Mediacom Communications and Sinclair Broadcast Group brought their longstanding retransmission-consent dispute to a panel of Iowa state legislators Tuesday, with somewhat mixed results.
The Iowa Legislature’s Joint Government Oversight Committee called executives from both companies to the hearing in hopes of finding a solution to the dispute.
While several legislators expressed outrage concerning the spat -- Sinclair’s 22 broadcast stations in 13 states were pulled off Mediacom systems Jan. 6 when their original retransmission-consent agreement expired -- at least one other expressed dismay that the two companies were ever called to testify in the first place.
Mediacom chairman and CEO Rocco Commisso and vice president Ed Pardini testified before the committee, with Pardini pointing out that Mediacom’s Iowa systems -- its largest cluster -- are the cable company’s “crown jewel,” and that the company has invested $400 million in those systems and created 500 jobs in the state since 2001, according to AP.

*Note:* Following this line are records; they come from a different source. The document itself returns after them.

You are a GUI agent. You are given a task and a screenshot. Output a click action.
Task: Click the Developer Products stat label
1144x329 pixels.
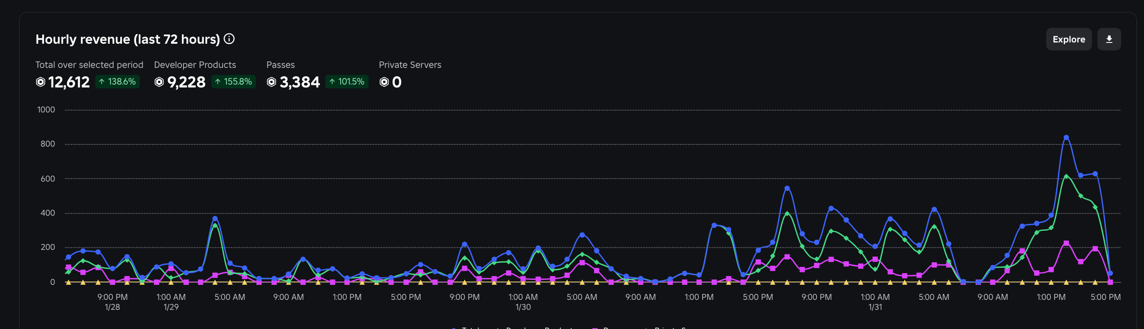195,65
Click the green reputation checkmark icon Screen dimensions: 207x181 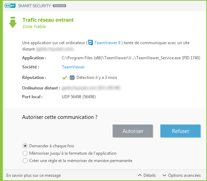65,78
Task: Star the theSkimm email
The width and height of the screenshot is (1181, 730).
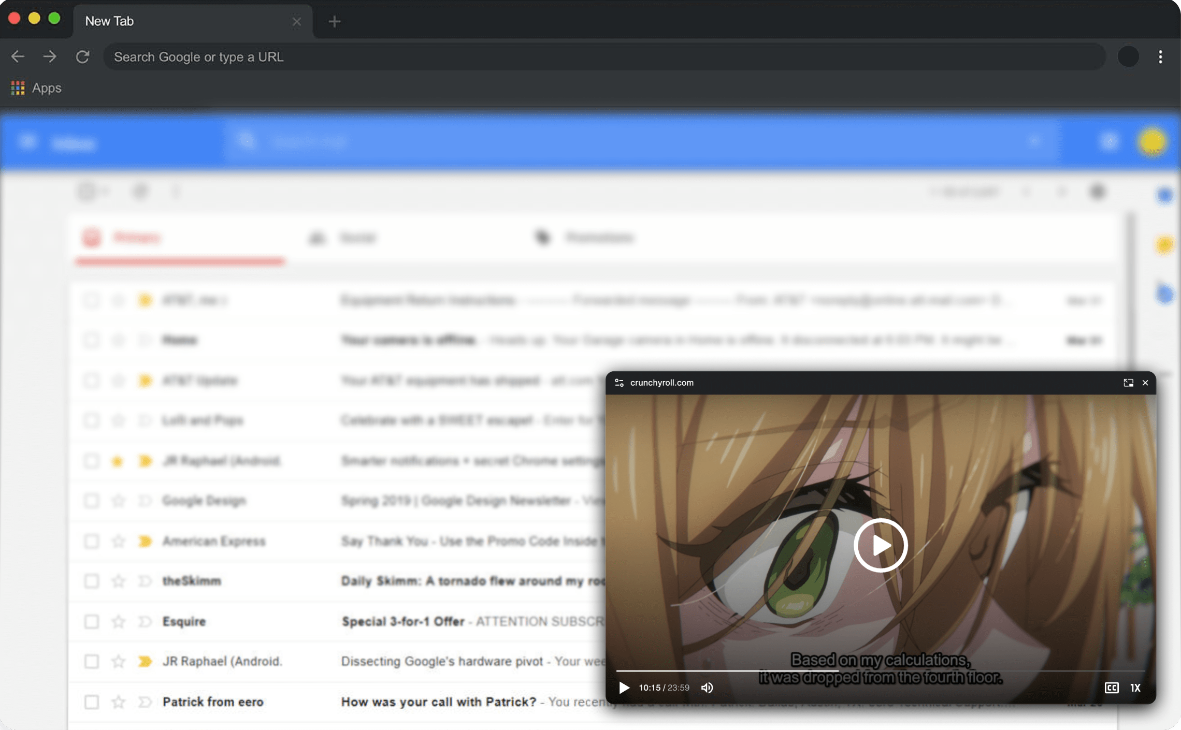Action: (x=119, y=581)
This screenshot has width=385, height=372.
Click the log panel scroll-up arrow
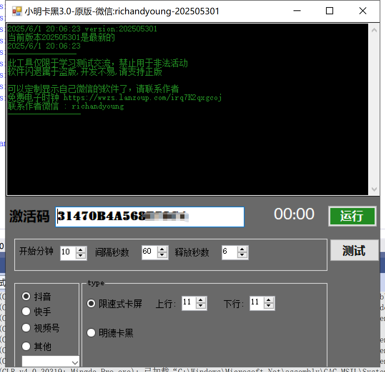point(374,30)
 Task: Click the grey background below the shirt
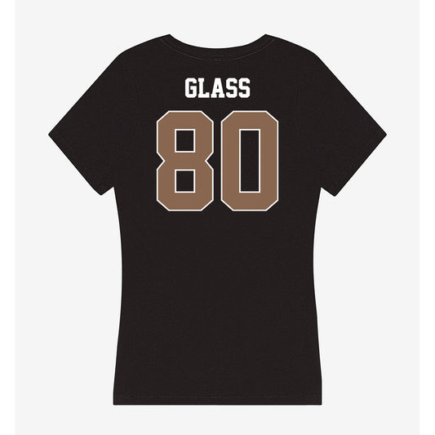(217, 420)
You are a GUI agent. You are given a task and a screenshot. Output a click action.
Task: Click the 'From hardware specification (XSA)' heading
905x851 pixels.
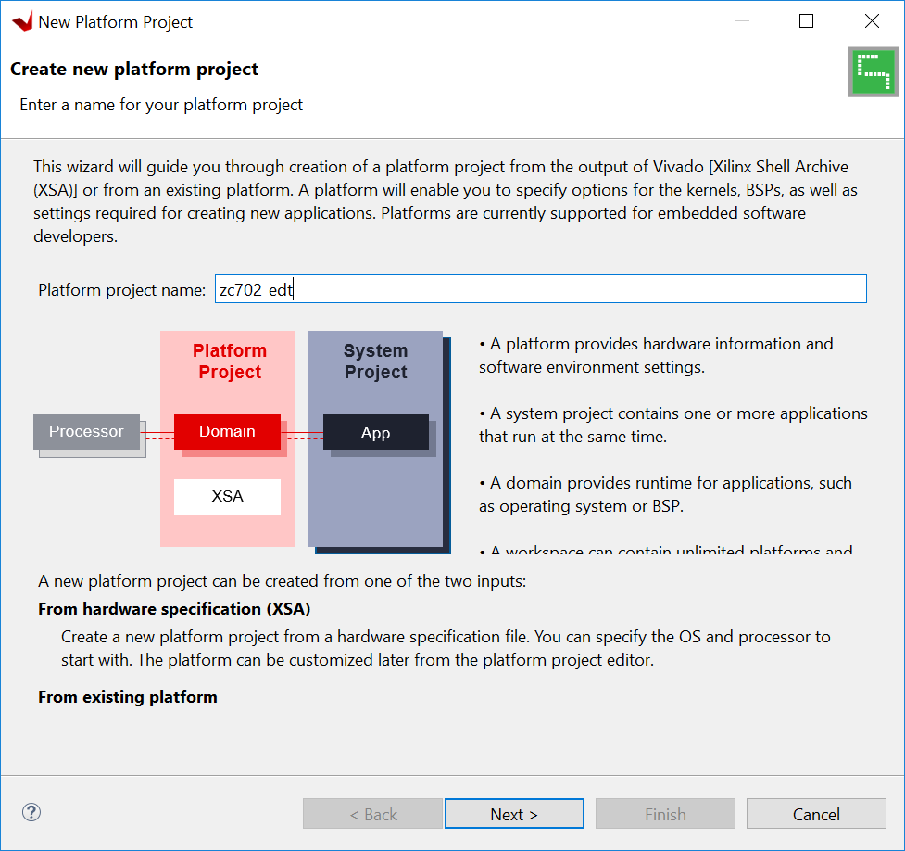[174, 609]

Mediacom has repeatedly called for Sinclair to enter into binding arbitration to settle the matter -- a request Sinclair has rebuffed.
Several state legislators chastised Sinclair for pulling its stations and refusing to enter into binding arbitration. Sinclair VP and general counsel Barry Faber responded that Iowans who wish to view the Sinclair stations can do so by either switching to direct-broadcast satellite service or receiving the stations over the air.
Faber said he was sorry that Iowans are affected by the dispute but added that while broadcasters have an obligation to act in the public interest, that does not extend to entering into contract agreements it deems unfair, according to AP. That was a concept that was backed by at least one legislator, Rep. Ralph Watts (R-Adel).
“Shame on you for wanting to come to a state government body on a private contract issue, and shame on us for accepting the offer for you to come here,” Watts said, according to an AP report. “You need to solve this issue for yourselves and, if the solution doesn’t meet the public’s approval, they’ll vote with their feet.”
The Federal Communications Commission has said publicly that it does not have the authority to force the parties into binding arbitration, which Mediacom disputes.
On Wednesday, Iowa Congressman Leonard Boswell (D), along with other Iowa congressional representatives -- Tom Latham (R), Bruce Braley (D) and Dave Loebsack (D) -- sent a letter to the U.S. House Committee on Energy and Commerce requesting help in determining if the FCC does indeed have the right to force arbitration.
In the letter, the representatives included statements from Sen. Daniel Inouye (D-Hawaii), who managed the 1992 Cable Act on the Senate floor, implying that the commission has the right to resolve these types of disputes.
“We believe this evidence provides a clear understanding as to the FCC’s authority, as provided by the Congress, where retransmission-consent disputes fail to produce an agreement between two parties,” the letter stated.
“We ask you for your guidance as to whether or not the FCC does indeed have the authority to order negotiating parties into final binding arbitration,” the letter continued. “If this authority does exist, we ask you to reiterate to the FCC that they do have the authority to order final binding arbitration as a tool to end disputes such as these.”